É frequente a afirmação de que as pesquisas patrocinadas pelas UNESCO frustraram a expectativa inicial da instituição. Os trabalhos produzidos tiveram em comum o reconhecimento da existência do preconceito e da discriminação racial no Brasil. Tais estudos foram um catalisador da produção sobre a situação racial brasileira (Maio, 1999). Grande número de obras foram publicadas nos anos 60 e 70, como Brancos e negros e São Paulo (1959), de Roger Bastide e Florestan Fernandes; As metamorfoses do escravo, de Octávio Ianni (1962); Capitalismo e escravidão no Brasil Meridional, de Fernando Henrique Cardoso (1962), A integração do negro na sociedade de classes (1965) e O negro no mundo dos brancos (1972), de Florestan Fernandes.
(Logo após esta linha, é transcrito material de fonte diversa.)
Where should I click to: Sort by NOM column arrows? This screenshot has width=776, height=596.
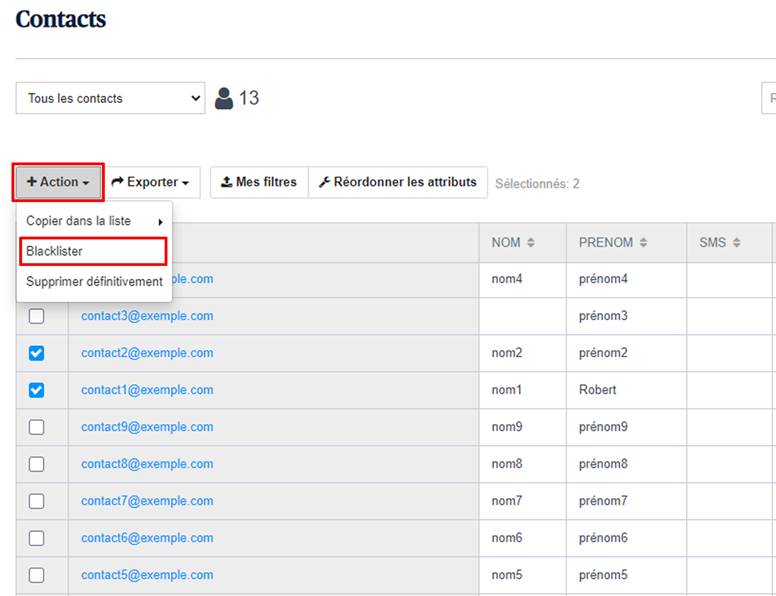coord(531,243)
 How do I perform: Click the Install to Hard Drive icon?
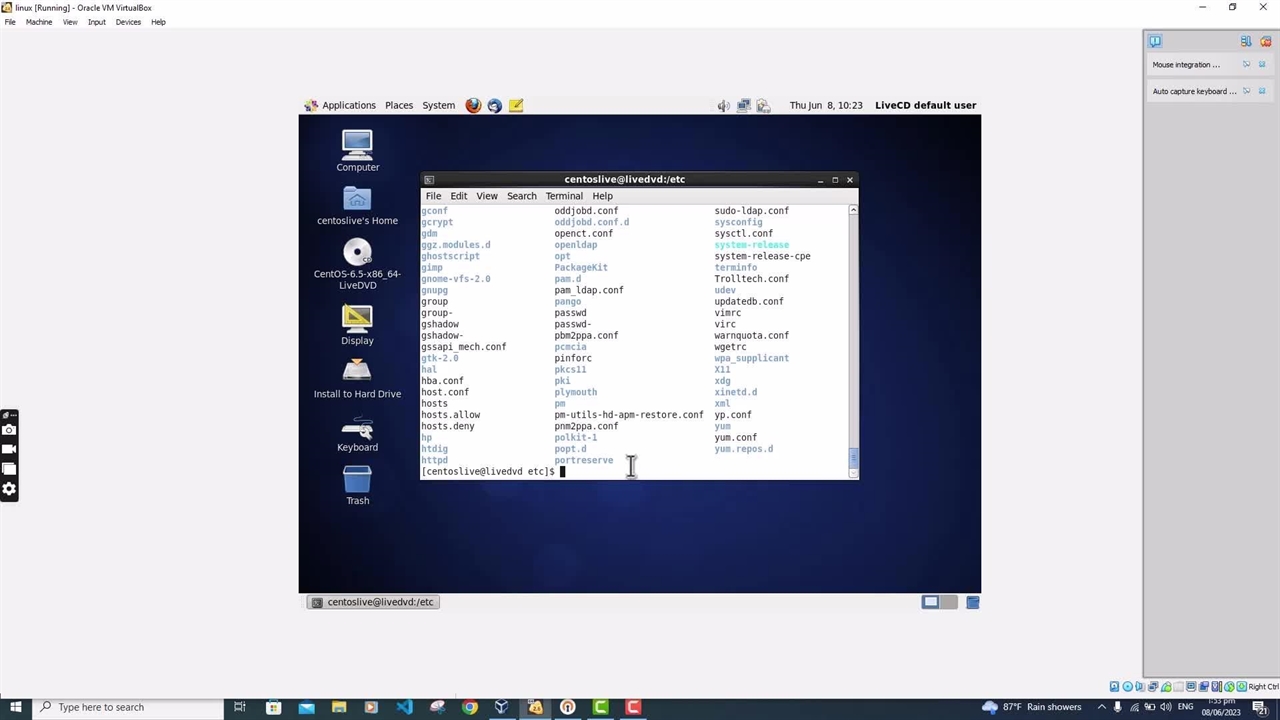(x=357, y=371)
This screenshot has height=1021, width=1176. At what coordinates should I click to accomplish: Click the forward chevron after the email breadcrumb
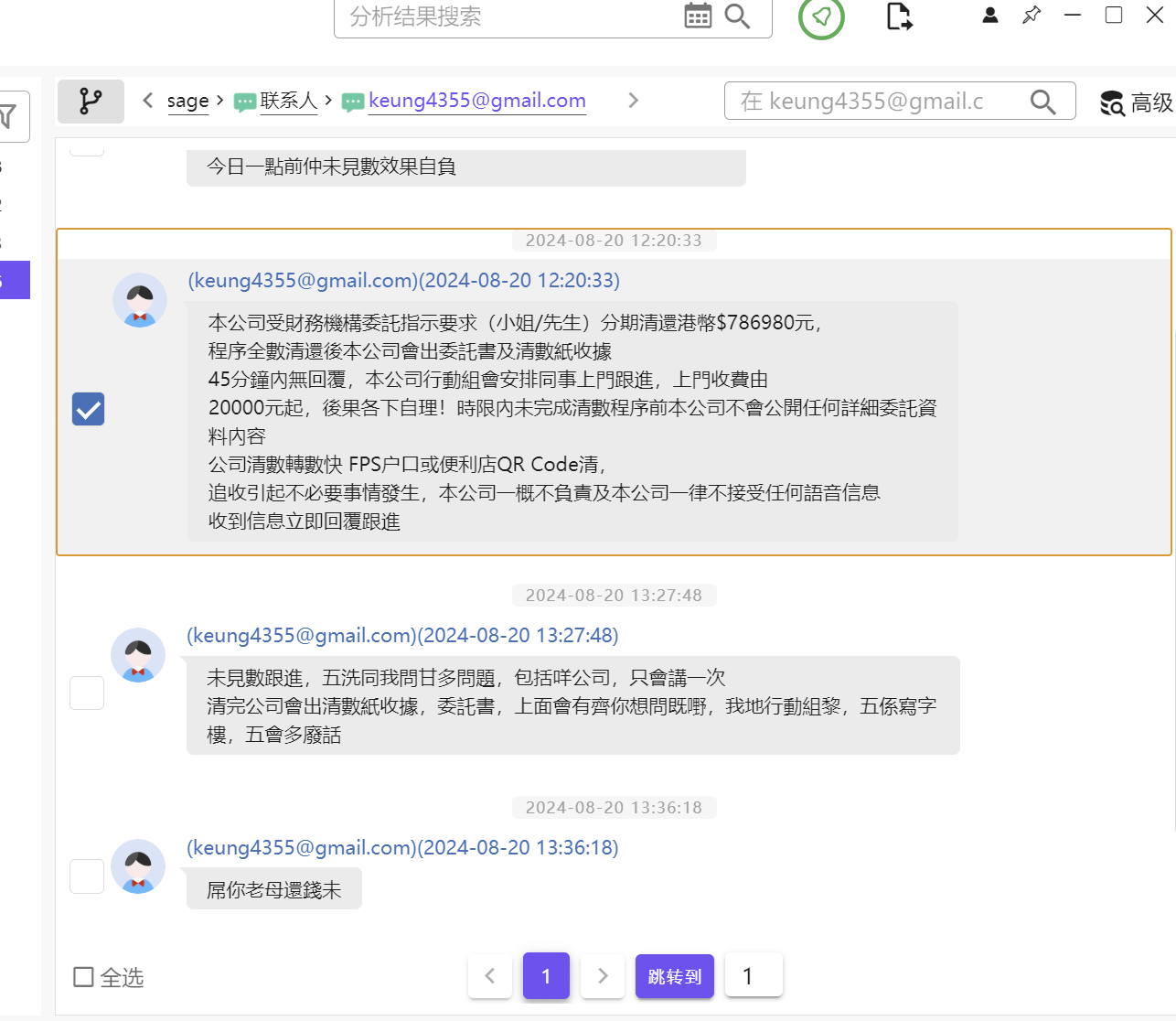633,101
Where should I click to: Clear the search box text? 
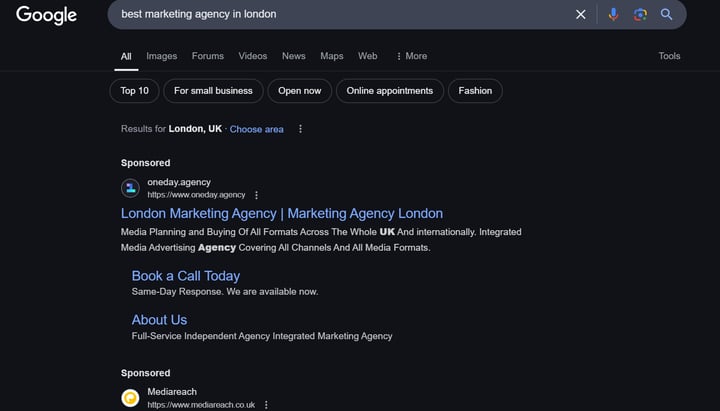(581, 15)
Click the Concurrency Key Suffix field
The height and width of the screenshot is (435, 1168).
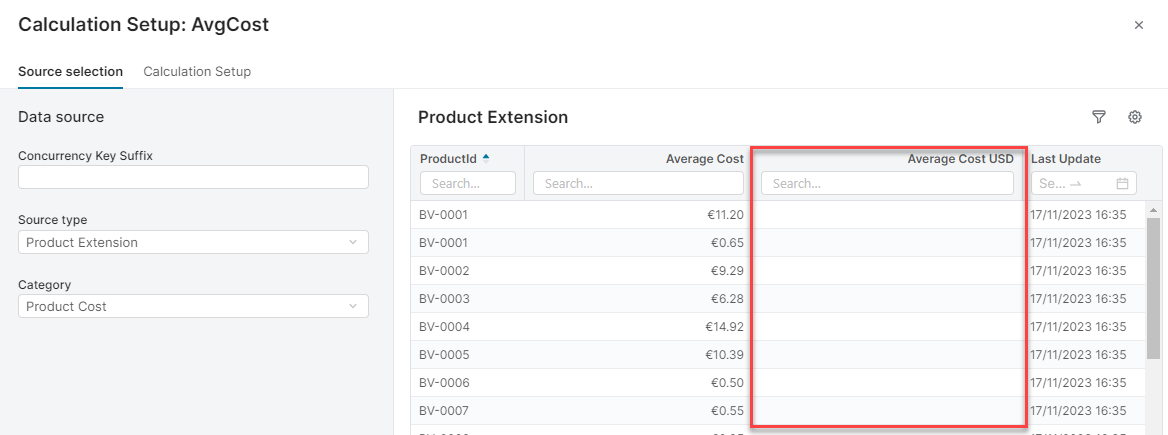pos(193,177)
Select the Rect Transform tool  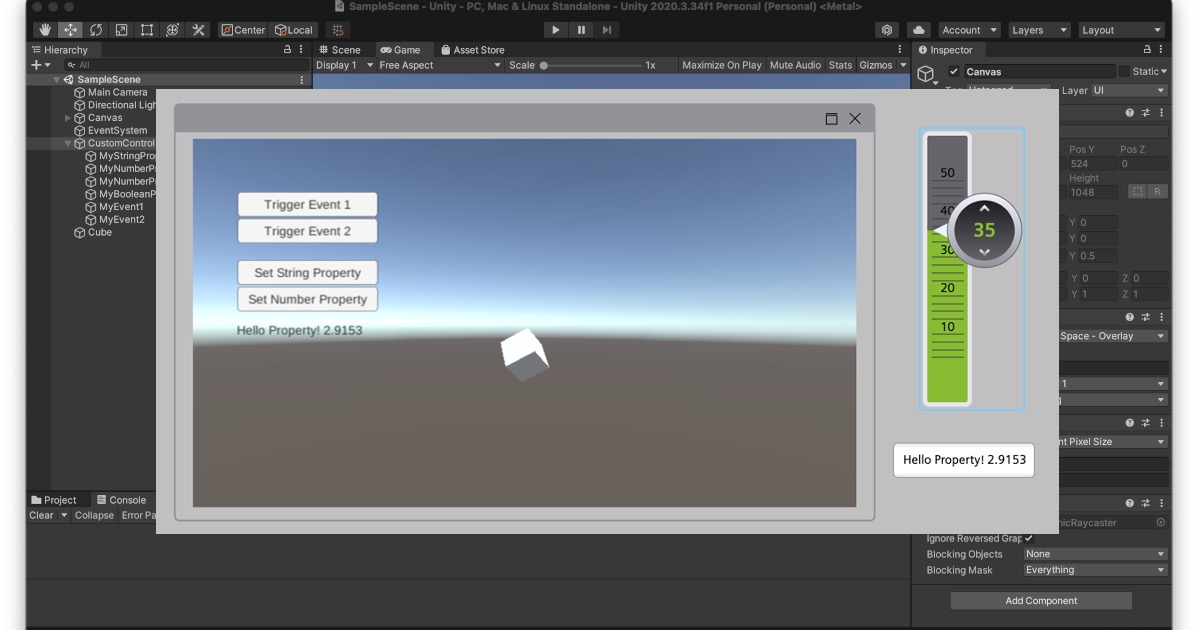pos(145,29)
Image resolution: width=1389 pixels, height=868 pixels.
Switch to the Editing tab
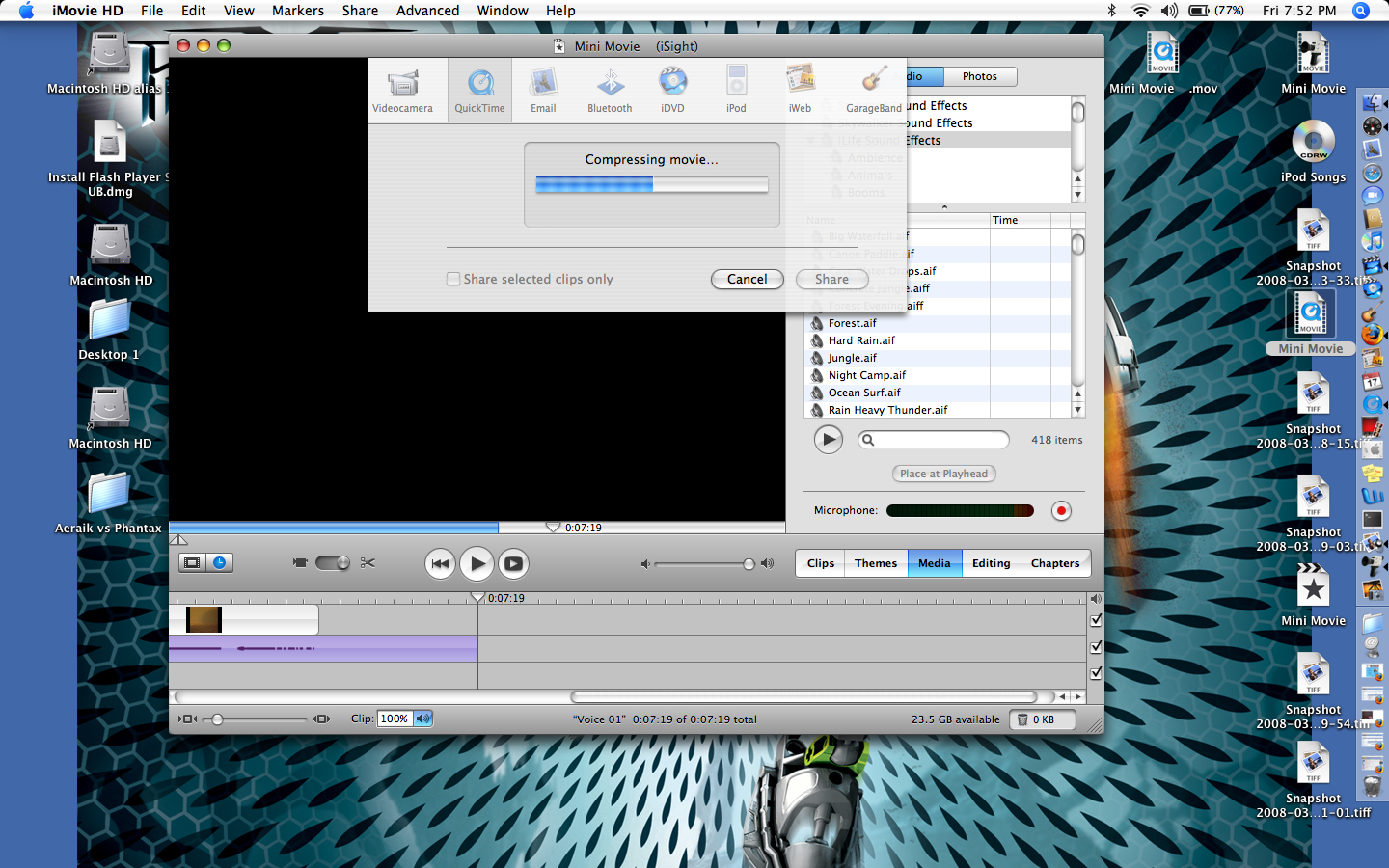991,562
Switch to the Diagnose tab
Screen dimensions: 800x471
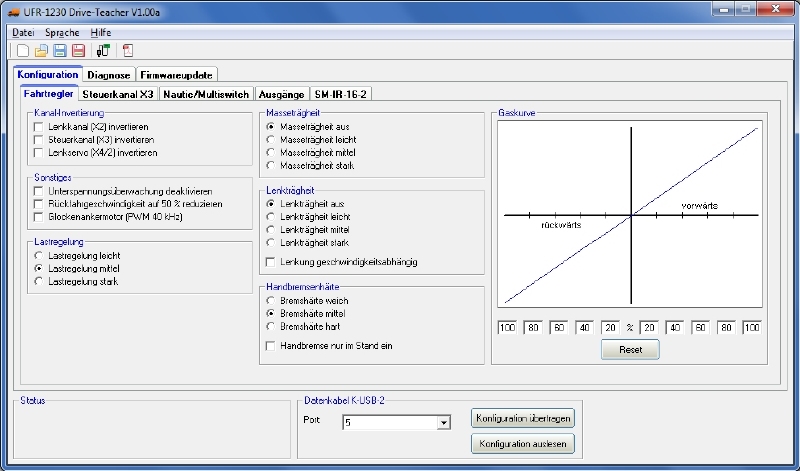(x=109, y=75)
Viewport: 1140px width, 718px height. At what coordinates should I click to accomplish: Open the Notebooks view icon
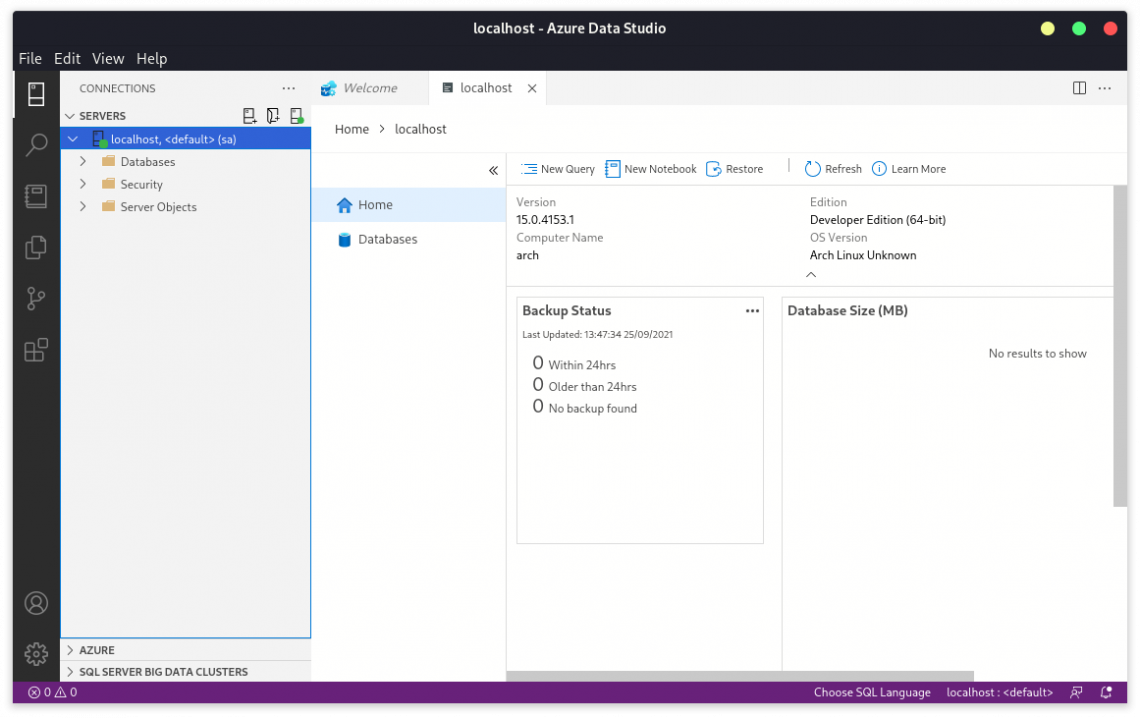36,196
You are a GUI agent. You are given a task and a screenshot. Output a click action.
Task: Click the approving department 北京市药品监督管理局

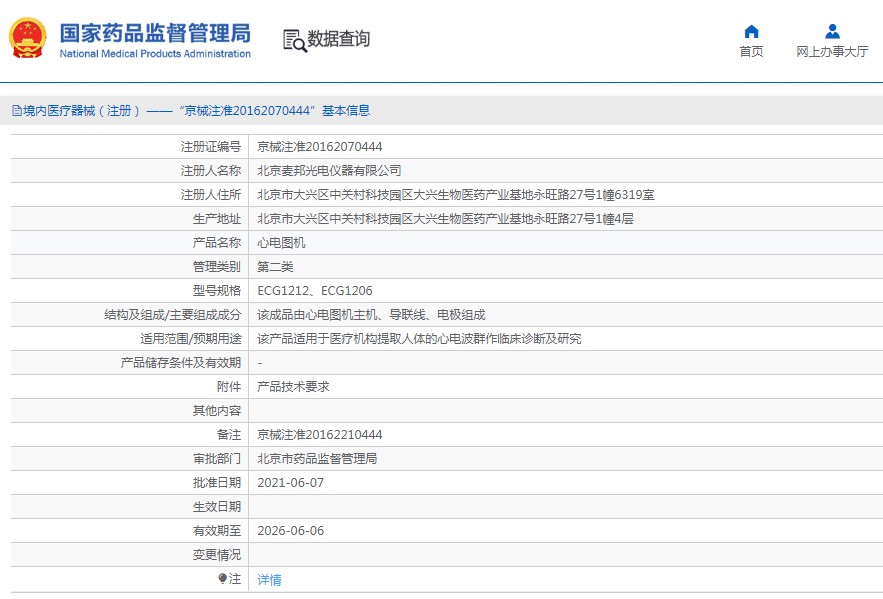[317, 459]
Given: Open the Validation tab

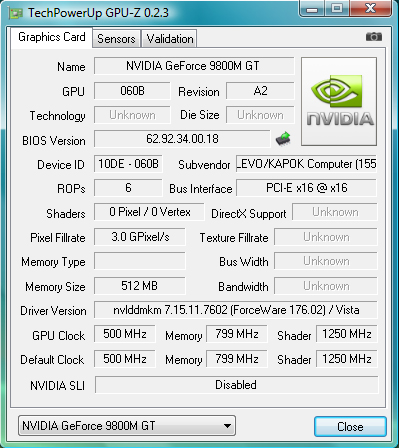Looking at the screenshot, I should click(x=169, y=39).

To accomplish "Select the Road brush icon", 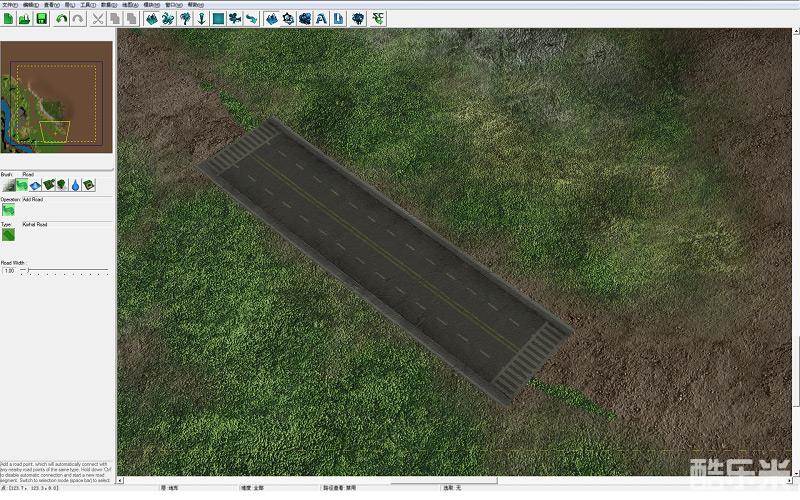I will (x=21, y=185).
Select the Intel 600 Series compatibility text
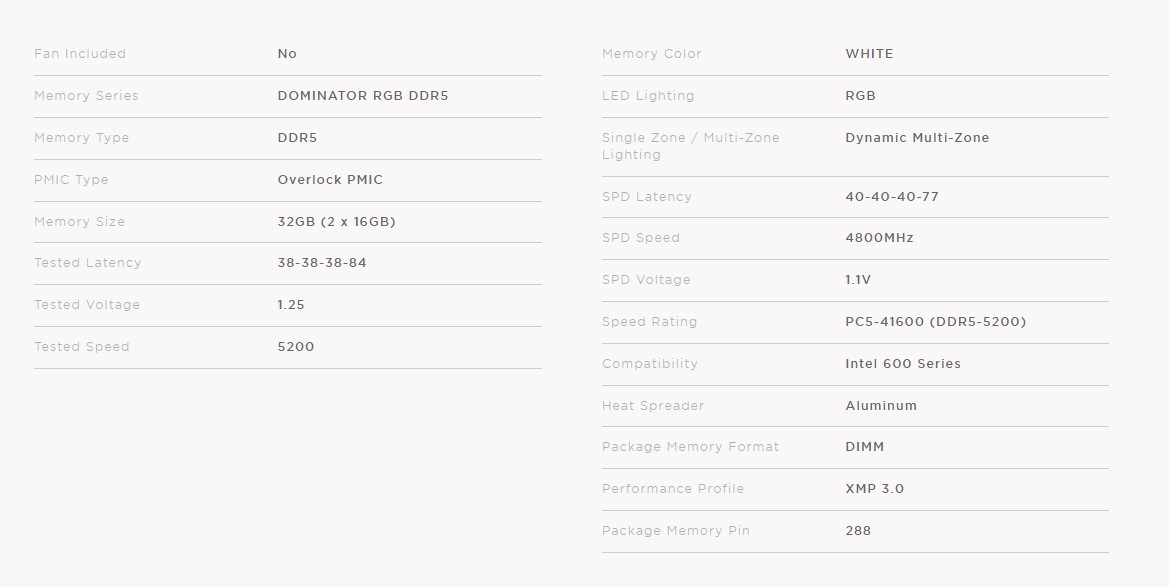Viewport: 1169px width, 587px height. click(x=903, y=363)
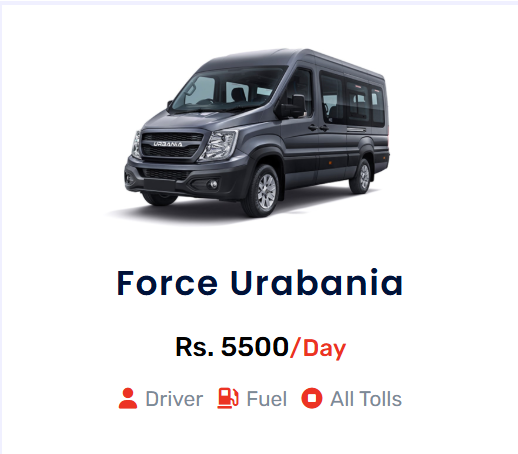518x454 pixels.
Task: Click the van's front wheel
Action: [262, 191]
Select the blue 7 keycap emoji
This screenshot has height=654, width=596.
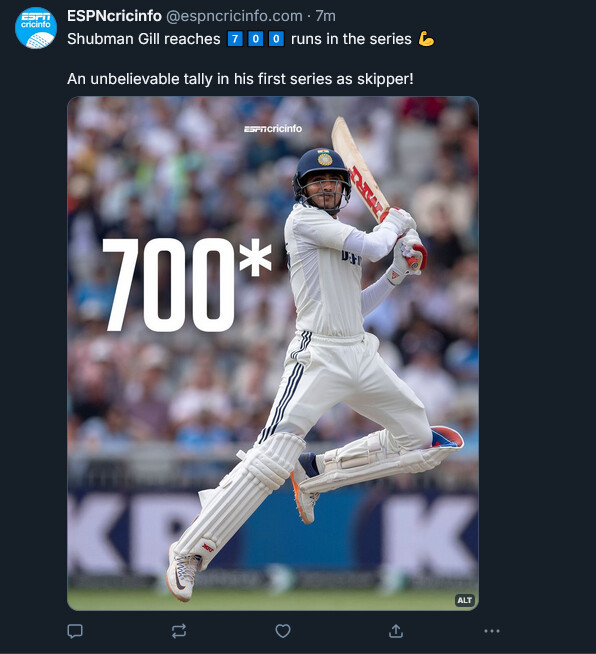(235, 39)
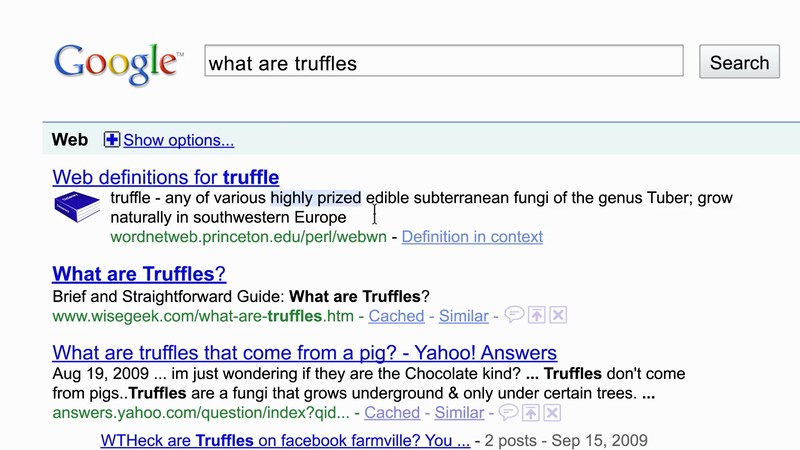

A partir dos anos 50, iniciou-se assim, um ataque ao mito da democracia racial. Para os autores dos anos 70 não existem mais dúvidas de que o preconceito racial existe no Brasil. A idéia de uma democracia racial brasileira dificultava a percepção das desigualdades raciais existentes na sociedade. Problematizando nossa heterogeneidade cultural e racial, Florestan

Fernandes, lamentava à época que enquanto no meio acadêmico tecia-se o consenso da inexistência da convivência harmônica e democrática entre as raças, a sociedade mais ampla estava pouca atenta para os significados dessas descobertas cientificas. A crença na democracia racial ainda vigorava entre os “leigos” (Fernandes, 1960). George Andrews (1997), apesar de reconhecer que durante os anos 80 a democracia racial perdeu seu domínio inquestionável na vida nacional brasileira, aponta que no período da ditadura militar (1964-85) foi justamente quando o discurso de unidade nacional baseado na idéia de democracia racial era mais evidente. O combate ao mito da democracia racial bem como a afirmação de uma identidade negra foram os grandes temas que permearam as lutas do movimento negro contemporâneo que se constitui na década de 70 no Brasil, o qual descrevo brevemente a trajetória, tendo em vista sua importância para o agendamento do direito à propriedade das terras de quilombo.